Most clients must “participate” in the cost of the care.  Calculations for those costs are described in the COPES and Nursing Home “Questions and Answers” pamphlets.
 
These LTC program recipients also get CN Medicaid to cover their other medical expenses, except clients on the small “Medically Needy Residential Waiver” and “Medically Needy In-Home Waiver” programs get access to Medically Needy benefits instead. . Eligibility for nursing home and COPES programs are described in frequently revised pamphlets posted on the on the Aging / Elder Law page of the Washington Law Help web site.

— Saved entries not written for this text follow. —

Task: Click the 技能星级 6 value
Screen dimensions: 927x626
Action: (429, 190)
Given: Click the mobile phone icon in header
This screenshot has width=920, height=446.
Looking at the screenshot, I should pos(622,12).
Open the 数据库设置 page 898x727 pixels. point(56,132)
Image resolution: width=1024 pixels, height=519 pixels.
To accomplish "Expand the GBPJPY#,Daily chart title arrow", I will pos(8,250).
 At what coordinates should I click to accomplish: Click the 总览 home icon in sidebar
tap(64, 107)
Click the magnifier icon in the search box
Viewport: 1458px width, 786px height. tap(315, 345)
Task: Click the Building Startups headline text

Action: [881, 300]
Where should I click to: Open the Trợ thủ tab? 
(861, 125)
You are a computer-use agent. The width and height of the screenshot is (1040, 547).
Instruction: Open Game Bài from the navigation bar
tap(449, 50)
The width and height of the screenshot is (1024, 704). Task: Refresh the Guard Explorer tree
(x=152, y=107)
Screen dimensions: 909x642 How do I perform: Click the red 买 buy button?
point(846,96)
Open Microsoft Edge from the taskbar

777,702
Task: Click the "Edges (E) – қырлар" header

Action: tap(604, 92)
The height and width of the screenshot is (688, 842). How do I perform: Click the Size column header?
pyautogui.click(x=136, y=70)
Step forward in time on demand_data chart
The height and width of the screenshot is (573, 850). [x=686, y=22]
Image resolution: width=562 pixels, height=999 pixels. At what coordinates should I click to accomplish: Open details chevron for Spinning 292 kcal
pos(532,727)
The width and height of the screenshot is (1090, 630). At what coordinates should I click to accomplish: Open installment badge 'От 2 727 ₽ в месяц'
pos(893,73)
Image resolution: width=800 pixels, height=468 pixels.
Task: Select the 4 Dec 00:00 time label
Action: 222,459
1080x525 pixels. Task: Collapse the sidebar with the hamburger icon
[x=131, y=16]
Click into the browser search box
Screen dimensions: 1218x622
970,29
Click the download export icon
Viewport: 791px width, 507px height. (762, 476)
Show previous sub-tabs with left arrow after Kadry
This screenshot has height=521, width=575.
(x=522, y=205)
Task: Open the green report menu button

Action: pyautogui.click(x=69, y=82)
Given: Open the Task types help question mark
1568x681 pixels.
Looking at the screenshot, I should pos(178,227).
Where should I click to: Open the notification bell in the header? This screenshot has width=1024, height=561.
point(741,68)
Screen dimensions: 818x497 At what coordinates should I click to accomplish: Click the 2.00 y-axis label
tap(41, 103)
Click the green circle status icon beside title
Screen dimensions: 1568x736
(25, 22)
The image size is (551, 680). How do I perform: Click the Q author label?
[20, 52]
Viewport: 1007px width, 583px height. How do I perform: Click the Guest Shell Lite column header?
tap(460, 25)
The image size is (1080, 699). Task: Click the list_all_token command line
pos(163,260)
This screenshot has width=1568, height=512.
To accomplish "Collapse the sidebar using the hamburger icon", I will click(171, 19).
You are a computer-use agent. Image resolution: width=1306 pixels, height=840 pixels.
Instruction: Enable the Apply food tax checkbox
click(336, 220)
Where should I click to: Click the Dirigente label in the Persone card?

Assessments: The CARE Tool
The state uses the CARE assessment tool to assess and determine the number of hours in-home personal care services or the rate paid to a residential provider, such as an Adult Family Home or Assisted Living Facility. This tool is used for the MPC program and the COPES, MNIW, MNRW, and DDD waivers. The hours and monthly rates awarded have been reduced in various ways as the result of budget cuts. Changes to the CARE tool and the state’s process for determining the number of service hours have been subjects of litigation.